05.01.2016 Bildband

Wohnen auf dem Wasser: Wenn Träume wahr werden

Schiffe zum Leben: Das "Exbury Egg", eine Künstler-Behausung auf dem Beaulieu River in Südengland, hebt und senkt sich mit den Gezeiten.
Schiffe zum Leben: Das "Exbury Egg", eine Künstler-Behausung auf dem Beaulieu River in Südengland, hebt und senkt sich mit den Gezeiten. Fotoquelle: Nigel Rigden; FLODD; Navid Baraty; Knesebeck Verlag

Die Mieten steigen, Deutschland steigt auf Haus boote um. Sie machen viel Arbeit, sind aber irre gemütlich.

Manche Wohnboote wirken, als wären sie von Frank Lloyd-Wright, dem großen Architekten, höchstselbst entworfen worden. Andere gemahnen an eine Ausgabe der Arche Noah, nur ohne das viele Viehzeug – überleben ist alles. Bei den meisten Booten aber handelt es sich um ausgediente Schleppkähne, die sich ans Ufer eines stillen Kanals kuscheln.

Die Mieten in den Städten steigen ins Unbezahlbare und Deutschland steigt um. Wasser wird zum Wohnort. Holländische, englische oder thailändische Dimensionen sind noch nicht erreicht, aber der Trend ist unübersehbar.

Siedeln auf dem Wasser

Städte wie Hamburg oder Berlin nehmen für sich in Anspruch, wasserstädtischer als Venedig zu sein; Duisburg und Dortmund streben ein verstärktes Siedeln auf dem Wasser an; die gefluteten Braunkohlegruben in der Lausitz bieten Wohnraum in toller Umgebung, nur ohne Zierrasen und Gartenzaun.

Wie das demnächst aussehen könnte, zeigt der handliche und schön fotografierte Bildband "Mein cooles Hausboot". Die Autoren Jane Field-Lewis und Richard Maxted sind um die Welt gezogen, um Beispiele gehobenen Bootwohnens zu sichten.

Dabei sind sie besonders in Berlin fündig geworden, beim lichtdurchfluteten gläsernen Hausboot von Chris und Oliver Laugsch. Es liegt auf dem Rummelsburger See in einer Friedrichshainer Spreebucht. Von der Optik her ein Zwitter aus Bungalow und Freibad, von einem Holländer in dänisch-minimalistischer Klarheit eingerichtet.

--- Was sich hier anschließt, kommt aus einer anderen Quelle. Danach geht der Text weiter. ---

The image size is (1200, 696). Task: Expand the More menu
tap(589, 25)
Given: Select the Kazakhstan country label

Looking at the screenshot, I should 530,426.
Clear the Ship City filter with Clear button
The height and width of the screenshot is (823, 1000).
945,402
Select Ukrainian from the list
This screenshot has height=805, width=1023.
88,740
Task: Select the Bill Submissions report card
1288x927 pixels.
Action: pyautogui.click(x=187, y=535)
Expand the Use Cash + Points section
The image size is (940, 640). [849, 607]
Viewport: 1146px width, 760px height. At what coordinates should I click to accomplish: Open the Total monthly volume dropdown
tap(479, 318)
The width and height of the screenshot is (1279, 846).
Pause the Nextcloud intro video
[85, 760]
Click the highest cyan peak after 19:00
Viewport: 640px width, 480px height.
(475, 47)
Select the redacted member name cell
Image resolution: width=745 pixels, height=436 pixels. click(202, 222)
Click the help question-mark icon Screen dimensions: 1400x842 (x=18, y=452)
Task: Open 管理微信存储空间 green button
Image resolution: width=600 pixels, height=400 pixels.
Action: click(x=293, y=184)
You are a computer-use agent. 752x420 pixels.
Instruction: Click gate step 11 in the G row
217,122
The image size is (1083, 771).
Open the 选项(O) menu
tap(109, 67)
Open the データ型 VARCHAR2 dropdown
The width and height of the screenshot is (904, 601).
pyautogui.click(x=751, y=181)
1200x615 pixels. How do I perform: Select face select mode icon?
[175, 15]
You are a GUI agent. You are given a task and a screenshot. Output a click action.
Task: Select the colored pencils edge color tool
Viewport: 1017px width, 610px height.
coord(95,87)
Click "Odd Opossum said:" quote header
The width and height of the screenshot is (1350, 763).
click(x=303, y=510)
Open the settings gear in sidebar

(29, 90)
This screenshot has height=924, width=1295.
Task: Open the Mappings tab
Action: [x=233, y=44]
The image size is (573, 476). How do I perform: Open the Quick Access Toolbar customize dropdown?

Das schiere Gegenteil ist die "Odin", ein Stahlkoloss aus dem Jahre 1892, den der Künstler Brad Hwang 1990 in verrostetem Zustand in Berlin-Mitte entdeckte. Seitdem ist er, wohnend und unentwegt werkelnd, mit seiner Familie in dem 30 x 4 Meter großen Schiff vor Anker gegangen, das seinerseits unter einer üppigen Trauerweide seinen Hafen gefunden hat.

Das Wasser siegt immer

Das Wohnen auf dem Boot, so romantisch und individuell es auf den ersten Blick anmutet, ist mit unendlich viel Arbeit außen- wie innenbords verbunden. "Das Wasser siegt immer", wissen Schiffer und Bootsbewohner, aber natürlich lässt sich dieser Sieg eine Zeit hinauszögern, oft länger als ein Leben.

Die Berlinerin Imke Wangerin hat ihren Yoga-Kahn (Coaching- und Yogaraum auf dem Oberdeck) "African Queen" genannt, nach dem Filmklassiker. Kaum war er nach jahrelanger Arbeit restauriert, sank er; mit Hab und Gut und Katze.

Aber Imke gab nicht auf. Freunde, Familie und Feuerwehr packten an, drei Monate später war sie wieder eingezogen. "Wenn Träume wahr werden sollen", sagt sie, "muss man schon selbst dafür sorgen."